• TASK REQUIREMENTS
When you reach the line with "Identify the click" in the data below, begin printing lines exactly, and stop once the line with "Traditional RPGs" has been printed.

• EXERCISE MATERIAL
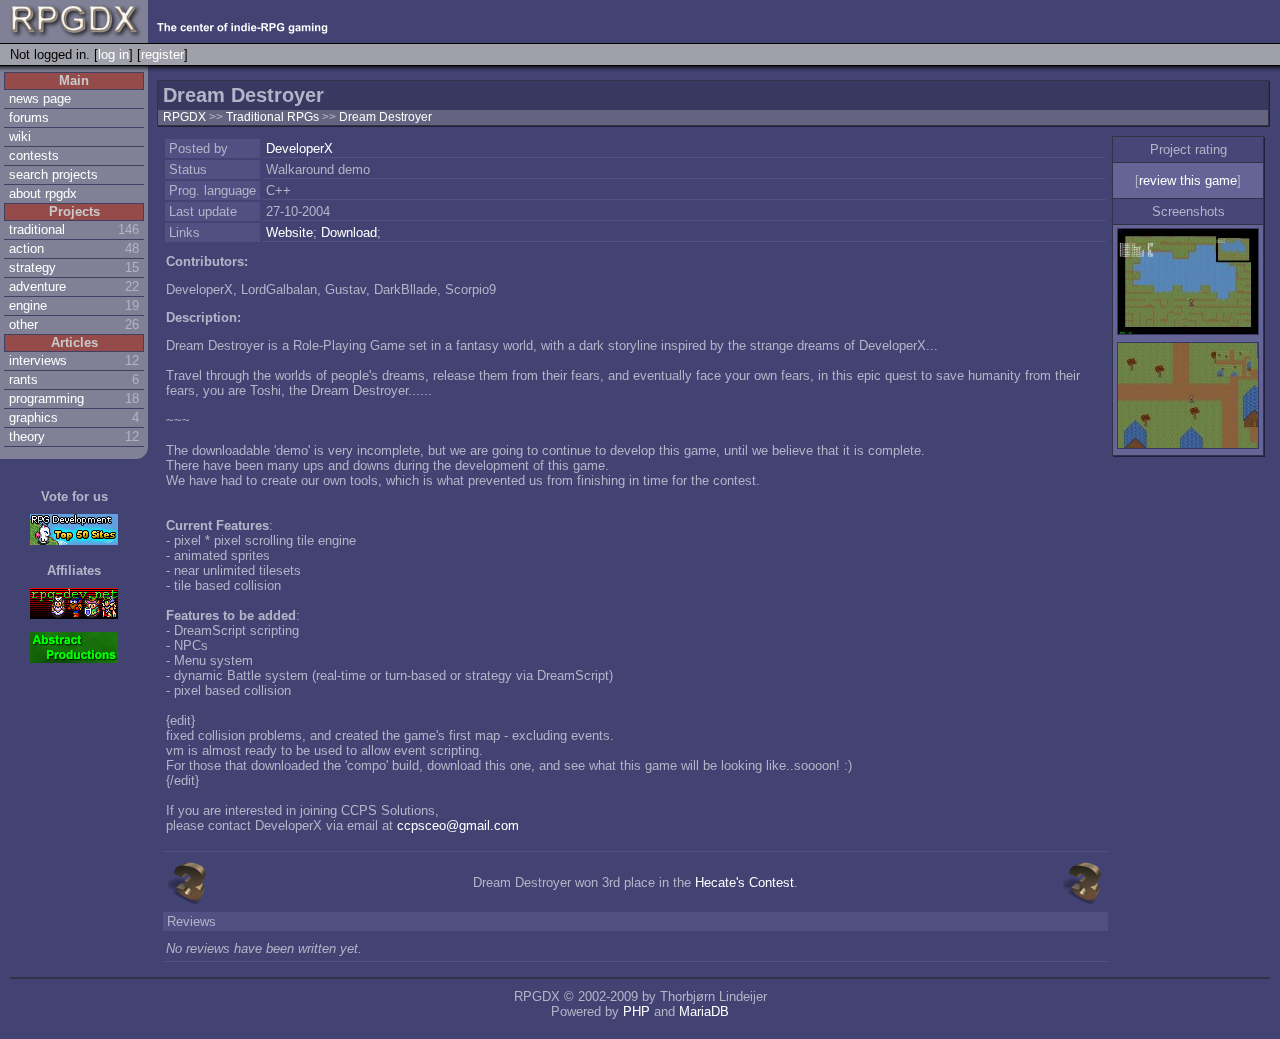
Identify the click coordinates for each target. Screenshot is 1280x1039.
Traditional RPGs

---

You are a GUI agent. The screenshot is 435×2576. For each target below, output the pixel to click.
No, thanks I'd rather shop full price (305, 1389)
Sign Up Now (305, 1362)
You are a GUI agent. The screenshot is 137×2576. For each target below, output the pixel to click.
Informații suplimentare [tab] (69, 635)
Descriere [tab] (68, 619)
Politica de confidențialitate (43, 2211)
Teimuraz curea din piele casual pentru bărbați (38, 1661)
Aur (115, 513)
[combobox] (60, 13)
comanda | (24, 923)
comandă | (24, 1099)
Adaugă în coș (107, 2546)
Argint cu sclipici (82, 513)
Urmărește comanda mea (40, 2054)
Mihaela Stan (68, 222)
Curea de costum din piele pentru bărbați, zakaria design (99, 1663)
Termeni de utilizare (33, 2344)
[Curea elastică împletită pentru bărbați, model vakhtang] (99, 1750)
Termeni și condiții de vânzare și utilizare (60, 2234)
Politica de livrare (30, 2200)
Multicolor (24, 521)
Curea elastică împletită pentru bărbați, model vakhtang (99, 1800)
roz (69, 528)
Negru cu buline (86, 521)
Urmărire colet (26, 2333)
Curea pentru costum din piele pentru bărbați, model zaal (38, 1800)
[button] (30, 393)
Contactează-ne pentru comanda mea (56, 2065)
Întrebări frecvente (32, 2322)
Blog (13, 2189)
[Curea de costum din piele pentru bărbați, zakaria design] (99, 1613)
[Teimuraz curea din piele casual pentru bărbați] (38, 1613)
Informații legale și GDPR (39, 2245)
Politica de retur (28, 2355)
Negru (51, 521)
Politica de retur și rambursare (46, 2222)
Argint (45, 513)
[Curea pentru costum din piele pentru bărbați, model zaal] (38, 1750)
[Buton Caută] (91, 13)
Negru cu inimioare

• SOLUTION
Identify the click coordinates for each target. Screenshot is 1280x1039.
Traditional RPGs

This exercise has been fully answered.